# Transformer models with Pytorch

[Attention is all you need](https://arxiv.org/abs/1706.03762) initially proposed the transformer architecture including new things such as attention mechanisms, optimized for text modeling.

Transformer models are the base enabling the creation of Large Language Models.

![image.png](attachment:image.png)

The transformer model arechitectures are composed of:
- Encoder block: composed of multiple identical blocks reading and processing the input sequence. It generates contet-rich numerical representations. It uses self-attention and feed-forward networks.
- Decoder block: does the inverse of the encoder block: generating an output sequence based on the encoded sequence.

**Positional encoding** is key to both encoder and decoder. It allows to process data simulatenously by encoding the position of each token in the sequence.

**Attention mechanisms** are focusend on the important tokens and their relationships and improves the quality of the generated text.

**Self attention** is a type of attention mechanism that asigns a weight to each token in the sequence simulaneously, capturing long range dependencies.

**Multi-head attention** is another type of attention mechanism. It extends self attention by splitting input into multiple heads to focus into different aspects of the input sequence in parallel. Heads capture distinct patterns leading to richer representations.

**Position-wise feed-forward networks** are simple NNs that apply transformations to each token independently.

In [None]:
from torch import nn

model = nn.Transformer(
    d_model = 512,
    nhead=8,
    num_encoder_layers=6,
    num_decoder_layers=6,
)

print(model)

- d_model: dimensionality of model inputs 
- nhead: number of attention heads
- num_encoder_layers: Numer of encoder layers
- num_decoder_layers: Numer of decoder layers


## Embedding and positional encoding

The transformer architecture starts with **embedding** sequences as vectors, and then **encoding** each token's position in the sequence so that tokens can be processed in parallel.

![image.png](attachment:image.png)

The number of dimensions of the embeddings is called dimensionlity.



In [None]:
import torch
import math 
from torch import nn 

class InputEmbeddings(nn.Module):

    def __init__(self, vocab_size:int, d_model:int) -> None:
        super().__init__()
        self.d_model=d_model
        self.vocab_size=vocab_size
        self.embeddings=nn.Embedding(vocab_size, d_model)

    def forward(self, x):
        # Scaling by the sqrt of the dimensionality is a standard practice that ensures the token embeddings are not overwhelmed by the positional embeddings.
        return self.embeddings(x) * math.sqrt(self.d_model)

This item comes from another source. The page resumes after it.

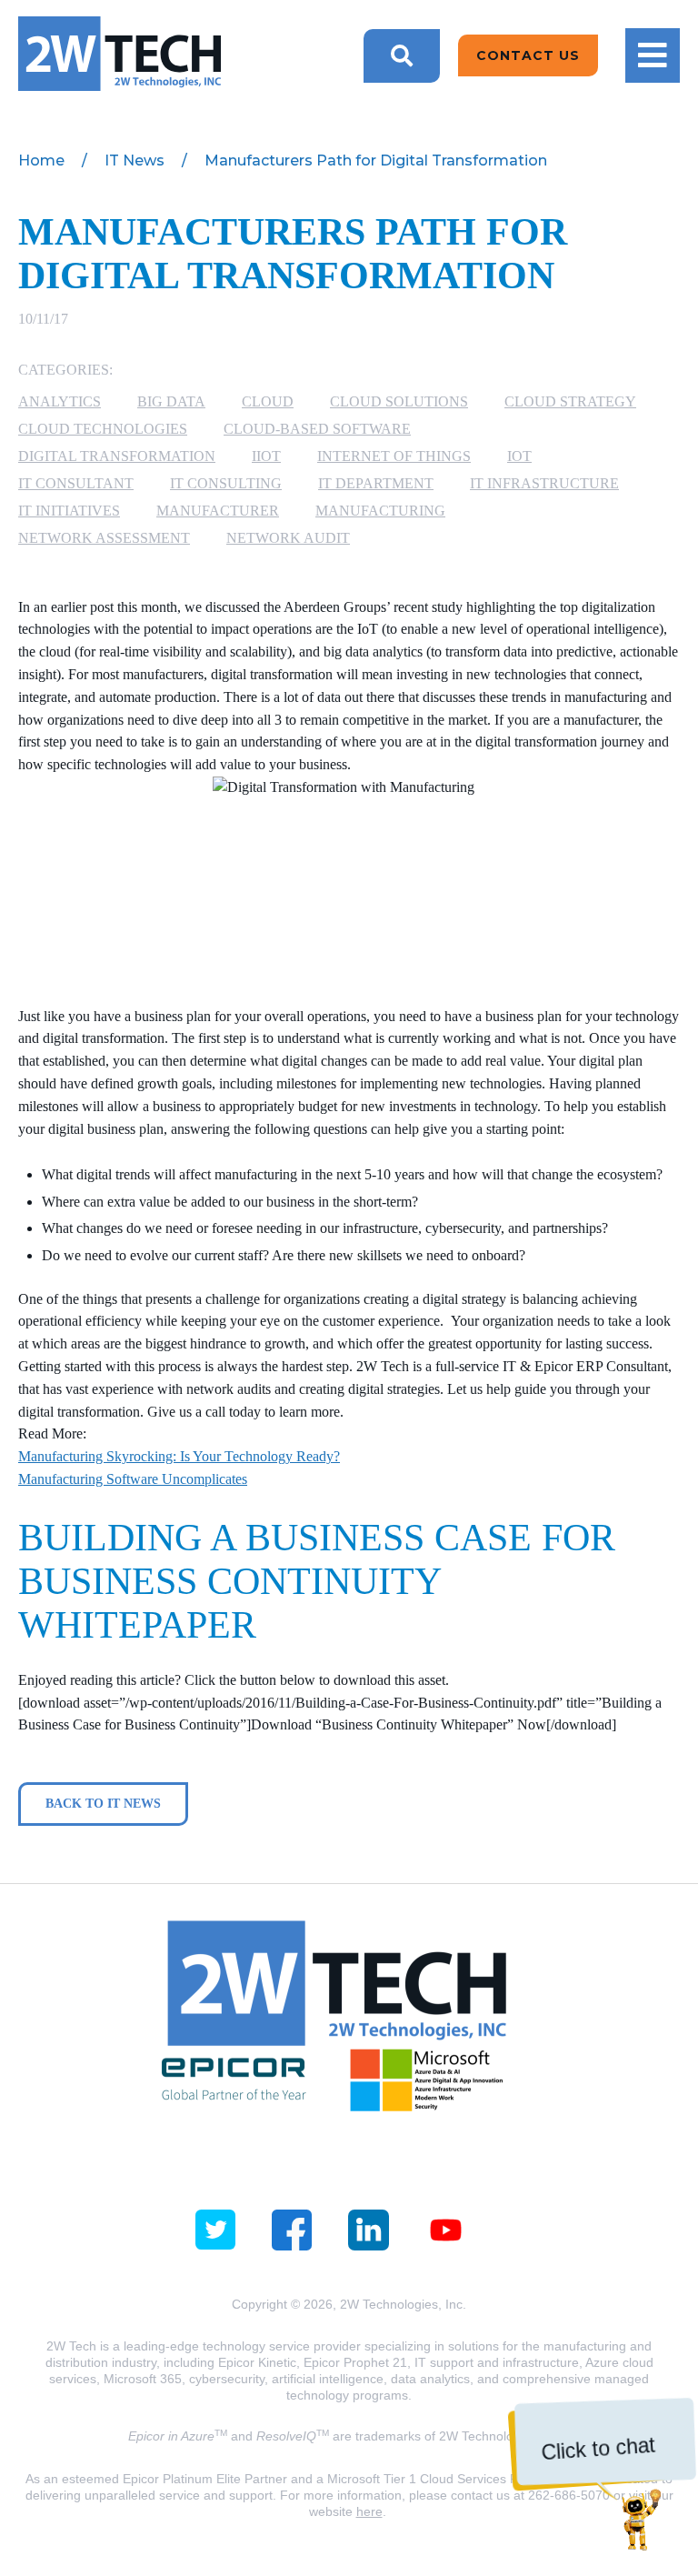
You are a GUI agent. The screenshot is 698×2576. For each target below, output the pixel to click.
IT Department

embedding_layer = InputEmbeddings(vocab_size=10000, d_model=512)
embedded_output = embedding_layer(torch.tensor([[1,2,3,4],[5,6,7,8]]))

print(embedded_output.shape)



The dimensions match with what we expect as embeddings for a batch of 2 sequences of 4 tokens each.

![image.png](attachment:image.png)

Token and positional embeddings do often have the same dimensionality so they can be easily added.

The positional embeddings are generated using the tokens position and sin (for even positions) and cosine (for odd positions) functions to generate unique positional embeddings.

In [None]:
class PositionalEncoding(nn.Module):
    def __init__(self, d_model, max_seq_length):
        super().__init__()

        pe = torch.zeros(max_seq_length, d_model)
        position = torch.arange(0, max_seq_length, dtype=torch.float).unsqueeze(1)

        div_term = torch.exp(torch.arange(0, d_model, 2, dtype=torch.float) *
                             -(math.log(10000.0)/d_model))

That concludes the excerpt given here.